WHAT TO DO: A single count is required: the lines of the data below in which the word "Toggle" occurs.

[Items listed in a dataset]
⁂
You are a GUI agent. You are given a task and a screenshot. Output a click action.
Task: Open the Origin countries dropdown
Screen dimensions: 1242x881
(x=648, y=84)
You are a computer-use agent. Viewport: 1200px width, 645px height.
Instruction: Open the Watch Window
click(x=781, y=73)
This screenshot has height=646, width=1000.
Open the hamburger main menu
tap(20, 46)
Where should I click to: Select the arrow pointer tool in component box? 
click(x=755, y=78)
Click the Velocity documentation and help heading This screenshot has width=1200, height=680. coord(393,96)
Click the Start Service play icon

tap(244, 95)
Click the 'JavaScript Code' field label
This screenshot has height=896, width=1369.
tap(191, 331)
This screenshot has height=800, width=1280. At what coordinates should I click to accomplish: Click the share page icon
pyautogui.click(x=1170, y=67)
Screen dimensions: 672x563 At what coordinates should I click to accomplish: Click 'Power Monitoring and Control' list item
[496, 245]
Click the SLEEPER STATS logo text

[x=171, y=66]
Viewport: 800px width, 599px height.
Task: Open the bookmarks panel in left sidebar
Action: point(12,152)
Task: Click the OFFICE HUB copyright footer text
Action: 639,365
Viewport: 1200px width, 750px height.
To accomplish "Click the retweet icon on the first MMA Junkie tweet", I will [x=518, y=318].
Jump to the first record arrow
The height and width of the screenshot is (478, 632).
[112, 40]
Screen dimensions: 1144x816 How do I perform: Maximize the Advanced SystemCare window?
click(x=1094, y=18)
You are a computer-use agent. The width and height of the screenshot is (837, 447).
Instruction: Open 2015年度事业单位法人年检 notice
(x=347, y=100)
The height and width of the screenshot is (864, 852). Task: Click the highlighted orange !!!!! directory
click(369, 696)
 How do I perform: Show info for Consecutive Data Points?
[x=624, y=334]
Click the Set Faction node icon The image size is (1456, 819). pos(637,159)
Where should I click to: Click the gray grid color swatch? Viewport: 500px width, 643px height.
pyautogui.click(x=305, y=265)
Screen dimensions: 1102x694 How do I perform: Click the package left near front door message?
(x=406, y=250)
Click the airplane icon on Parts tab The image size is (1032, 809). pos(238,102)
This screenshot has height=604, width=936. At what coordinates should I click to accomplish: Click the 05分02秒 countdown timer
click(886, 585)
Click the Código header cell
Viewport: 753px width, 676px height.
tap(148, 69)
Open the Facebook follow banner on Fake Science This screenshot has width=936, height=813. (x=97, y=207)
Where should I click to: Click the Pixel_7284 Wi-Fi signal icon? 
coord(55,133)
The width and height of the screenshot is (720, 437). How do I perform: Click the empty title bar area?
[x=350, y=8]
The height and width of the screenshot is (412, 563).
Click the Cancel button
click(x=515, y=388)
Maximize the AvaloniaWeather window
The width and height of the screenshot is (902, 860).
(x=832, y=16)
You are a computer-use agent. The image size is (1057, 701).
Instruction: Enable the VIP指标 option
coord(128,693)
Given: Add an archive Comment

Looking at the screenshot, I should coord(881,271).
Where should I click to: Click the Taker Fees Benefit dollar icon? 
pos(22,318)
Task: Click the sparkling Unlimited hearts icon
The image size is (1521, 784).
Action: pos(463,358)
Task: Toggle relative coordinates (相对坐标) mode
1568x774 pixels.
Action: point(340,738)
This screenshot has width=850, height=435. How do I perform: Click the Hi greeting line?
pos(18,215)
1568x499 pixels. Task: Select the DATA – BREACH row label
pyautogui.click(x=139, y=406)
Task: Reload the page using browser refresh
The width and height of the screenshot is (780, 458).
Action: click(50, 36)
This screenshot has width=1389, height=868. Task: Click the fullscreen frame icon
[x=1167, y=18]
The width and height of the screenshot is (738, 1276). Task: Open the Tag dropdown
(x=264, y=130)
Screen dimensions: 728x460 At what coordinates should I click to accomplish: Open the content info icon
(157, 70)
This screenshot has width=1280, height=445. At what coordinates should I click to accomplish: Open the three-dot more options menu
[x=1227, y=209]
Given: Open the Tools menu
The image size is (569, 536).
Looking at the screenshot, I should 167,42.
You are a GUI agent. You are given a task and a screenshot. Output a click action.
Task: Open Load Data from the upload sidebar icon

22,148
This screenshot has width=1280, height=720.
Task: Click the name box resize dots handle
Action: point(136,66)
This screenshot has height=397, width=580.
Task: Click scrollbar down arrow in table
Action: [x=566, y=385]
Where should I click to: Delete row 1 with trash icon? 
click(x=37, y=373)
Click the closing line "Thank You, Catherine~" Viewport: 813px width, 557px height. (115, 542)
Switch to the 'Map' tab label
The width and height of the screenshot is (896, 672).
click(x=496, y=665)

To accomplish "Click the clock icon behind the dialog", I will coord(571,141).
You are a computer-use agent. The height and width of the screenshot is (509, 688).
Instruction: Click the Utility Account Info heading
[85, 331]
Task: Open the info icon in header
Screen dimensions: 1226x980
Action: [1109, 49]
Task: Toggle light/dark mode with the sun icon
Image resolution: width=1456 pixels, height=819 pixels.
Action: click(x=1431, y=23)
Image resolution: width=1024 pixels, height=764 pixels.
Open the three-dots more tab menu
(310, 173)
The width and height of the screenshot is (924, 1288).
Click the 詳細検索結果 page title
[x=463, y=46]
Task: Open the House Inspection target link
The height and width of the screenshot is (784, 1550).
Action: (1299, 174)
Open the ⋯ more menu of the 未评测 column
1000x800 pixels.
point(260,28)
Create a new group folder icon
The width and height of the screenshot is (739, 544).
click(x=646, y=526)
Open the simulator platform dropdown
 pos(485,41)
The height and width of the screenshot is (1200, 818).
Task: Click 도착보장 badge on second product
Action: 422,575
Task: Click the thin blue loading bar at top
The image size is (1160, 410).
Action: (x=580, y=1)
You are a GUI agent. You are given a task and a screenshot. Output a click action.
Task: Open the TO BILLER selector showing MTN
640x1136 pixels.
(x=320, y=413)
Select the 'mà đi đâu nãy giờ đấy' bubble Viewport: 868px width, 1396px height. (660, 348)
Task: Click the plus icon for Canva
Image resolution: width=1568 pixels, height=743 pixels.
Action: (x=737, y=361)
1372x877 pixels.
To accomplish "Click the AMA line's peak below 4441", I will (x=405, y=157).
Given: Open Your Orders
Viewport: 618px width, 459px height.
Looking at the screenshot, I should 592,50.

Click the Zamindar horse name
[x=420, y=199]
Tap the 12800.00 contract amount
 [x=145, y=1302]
⁂
RESPONSE BOX: 2